Social media flooded with videos, comments, and conspiracy threads.
Some enthusiasts launched drones at the panels… only for the drones to pass straight through as if the boards weren’t physically there.
Timer : 20:59:59 Three hours passed.
The moment the timer passed the three-hour mark, a deafening thunder roared across the world, rattling every human and animal to their core. The Earth itself trembled as if an unseen hand had shaken the globe. Yet no building crumbled, no structure fell—only living beings felt its weight. And then, as suddenly as it came, the tremor stopped.
But the sky is still rumbled with faint thunderclap. Not in one city. Not in one country.
Everywhere.
A low, rolling thunder that never stopped, echoing like some ancient beast was waking under the atmosphere.
People stopped laughing. Conversations faltered, eyes darting upward as if the clouds themselves were watching.
Supermarkets grew crowded; aisles stripped bare in minutes.
Traffic snarled in every direction. In bars, strangers whispered about the end times over half-finished drinks.

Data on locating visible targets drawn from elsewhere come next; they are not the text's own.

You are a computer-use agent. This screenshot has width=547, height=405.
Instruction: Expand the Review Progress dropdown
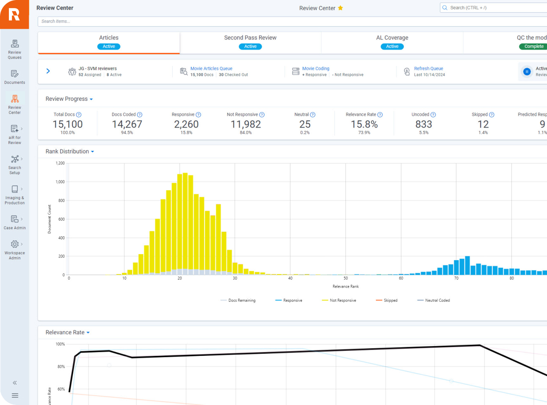(69, 99)
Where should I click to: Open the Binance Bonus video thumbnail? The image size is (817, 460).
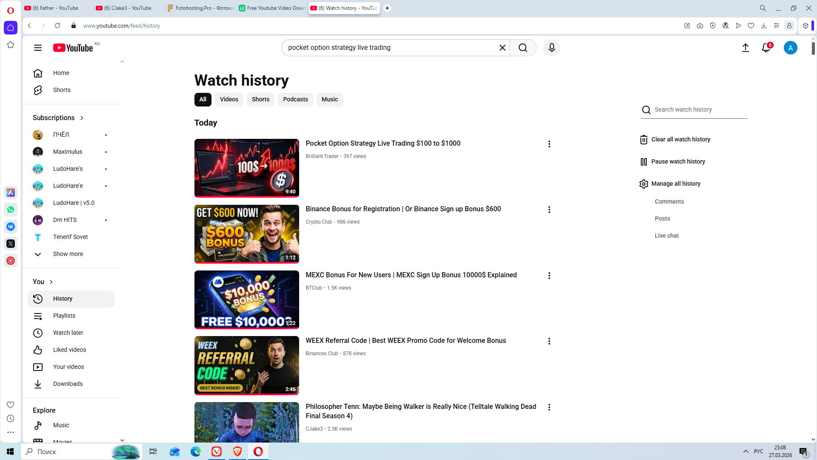point(246,234)
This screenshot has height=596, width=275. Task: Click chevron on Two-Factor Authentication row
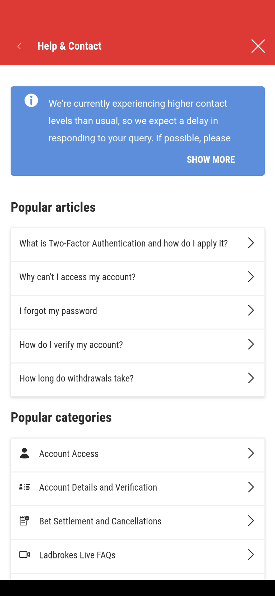pyautogui.click(x=251, y=243)
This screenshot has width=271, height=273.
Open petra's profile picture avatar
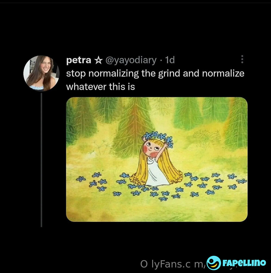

An old man clutched his rosary with trembling hands and muttered, “Judgment Day… it’s Judgment Day.”
Religious groups mobilized instantly — mosques echoed with prayer, church bells rang nonstop, incense smoke rose in thick clouds at temples and shrines.
Others shouted that it was all a trick, a hoax from some “hidden world government.”
Yet no government, no corporation, no official agency stepped forward to claim responsibility.
Timer : 17:59:59 Six hours passed.
Day turned to night — instantly.
One heartbeat it was blazing noon; the next, pitch-black sky speckled with cold stars and a moon hanging too close.
On the other side of the world, midnight was swallowed by a sudden, alien daylight that felt… wrong.
The sun was too large, the shadows too sharp.
Astronomers screamed into dead microphones as their instruments gave nonsense readings.
The stars were gone. The sky wasn’t Earth’s anymore.
Some people stood frozen, staring upward for hours.
Others broke down, sobbing into their hands, as if they’d just realized they were no longer home.
Timer : 14:59:59 Nine hours passed.
Nature rebelled.
Snow blanketed Kuala Lumpur and Jakarta, burying palm trees and night markets.
The Sahara became a boiling ocean, flooding dunes and ancient ruins alike.
In Siberia, searing heatwaves split the ground, killing livestock in seconds.
These changes weren’t slow. They were instant and merciless.
A wedding party in Dubai drowned within minutes as floodwaters rushed through banquet halls.
A school in Finland erupted into flames, heat blasting through the windows without warning.
Cities burned, froze, and drowned all at once.
On television, news anchors tried to keep composure — until studios lost power and screens went black mid-sentence.
Satellite feeds cut. Entire communication networks collapsed.
Panic took root, spreading faster than the disasters themselves.
Timer : 11:59:59 Twelve hours passed.
A deep, constant rumble shook the world — like something vast was knocking from beneath the crust.
Seismographs spiked into unreadable chaos; scientists shouted over static, “The mantle… it’s moving.”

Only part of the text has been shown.